In the course of the story Zacher is drawn into a murder investigation at the request of the victim’s widow, who feels that as a painter, he might see things differently. Well, he suggests, I may see the color in shadows and the relationship of one curve to another, but whether I can see elements in a crime scene that the police might have missed is doubtful.

And so it begins. Of course Paul Zacher does see things in the case differently and ends up with a target on his back for his trouble. There is the suggestion that he might be messing with things in San Miguel that are out of his depth and best left alone. After all, there are powers that be in this town both in the expat and Mexican communities that jealously guard their position. The book that emerged from this idea is titled Twenty Centavos.
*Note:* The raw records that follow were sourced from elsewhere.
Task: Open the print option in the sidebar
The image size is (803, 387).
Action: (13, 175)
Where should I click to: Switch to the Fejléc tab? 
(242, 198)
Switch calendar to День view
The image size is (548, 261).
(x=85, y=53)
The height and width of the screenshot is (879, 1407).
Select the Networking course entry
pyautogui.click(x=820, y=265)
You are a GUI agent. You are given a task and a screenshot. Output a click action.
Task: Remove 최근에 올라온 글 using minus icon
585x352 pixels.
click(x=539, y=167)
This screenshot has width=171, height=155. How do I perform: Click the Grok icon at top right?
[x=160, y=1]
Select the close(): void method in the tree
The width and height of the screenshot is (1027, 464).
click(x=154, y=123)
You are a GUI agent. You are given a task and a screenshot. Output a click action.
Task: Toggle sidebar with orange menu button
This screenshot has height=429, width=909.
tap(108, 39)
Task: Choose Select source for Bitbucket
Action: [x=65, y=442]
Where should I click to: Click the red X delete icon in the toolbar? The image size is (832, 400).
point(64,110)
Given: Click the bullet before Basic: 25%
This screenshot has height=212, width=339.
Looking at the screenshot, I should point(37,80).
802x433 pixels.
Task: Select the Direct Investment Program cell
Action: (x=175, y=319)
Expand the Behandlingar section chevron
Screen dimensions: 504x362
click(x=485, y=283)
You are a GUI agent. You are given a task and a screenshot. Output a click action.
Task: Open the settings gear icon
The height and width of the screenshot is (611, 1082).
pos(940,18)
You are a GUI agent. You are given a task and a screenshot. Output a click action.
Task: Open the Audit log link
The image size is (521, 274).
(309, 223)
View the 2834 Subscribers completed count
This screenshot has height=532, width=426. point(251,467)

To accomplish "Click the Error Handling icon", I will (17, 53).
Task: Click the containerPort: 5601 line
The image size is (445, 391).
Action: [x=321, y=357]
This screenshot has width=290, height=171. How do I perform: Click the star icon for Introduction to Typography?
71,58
But mysteries are like peanuts, and you can rarely stop with one. My second idea was a simple one. There are four surviving Mayan books, called codices, in existence. They are all in European collections: a humiliation for the Mexican government. What if a fifth codex were to be discovered in an ancient trunk in Mexico City, among the looted belongings of an elderly woman who was being taken from her family home to a rest home. Suppose that codex contains a message that had relevance today for the Zapatistas in Chiapas. In the dust up that follows, the Mexican government, a collector with deep pockets, and the Zapatistas themselves all take positions in a deadly struggle against Paul Zacher and his partners. Naturally, the book is titled, The Fifth Codex.

In third book of this series, a disgraced former vice president of the United States retired to San Miguel and bought a suitable mansion in el centro. When he needs his portrait painted to give his backstory a little better image, it’s no surprise that Paul Zacher is asked to paint it. When the subject is murdered by having an artist’s paintbrush driven through his ear into his brain, the geometry of Paul’s Zacher’s position rapidly changes for the worse and he flees to Guanajuato with his historian girlfriend, Maya Sanchez. Not surprisingly, this third mystery in the series is titled, Brushwork.

Seven more in this series have been published, for a total of ten. The eleventh one, set in the Yucatan jungle, will be coming out shortly. It’s titled The Predator.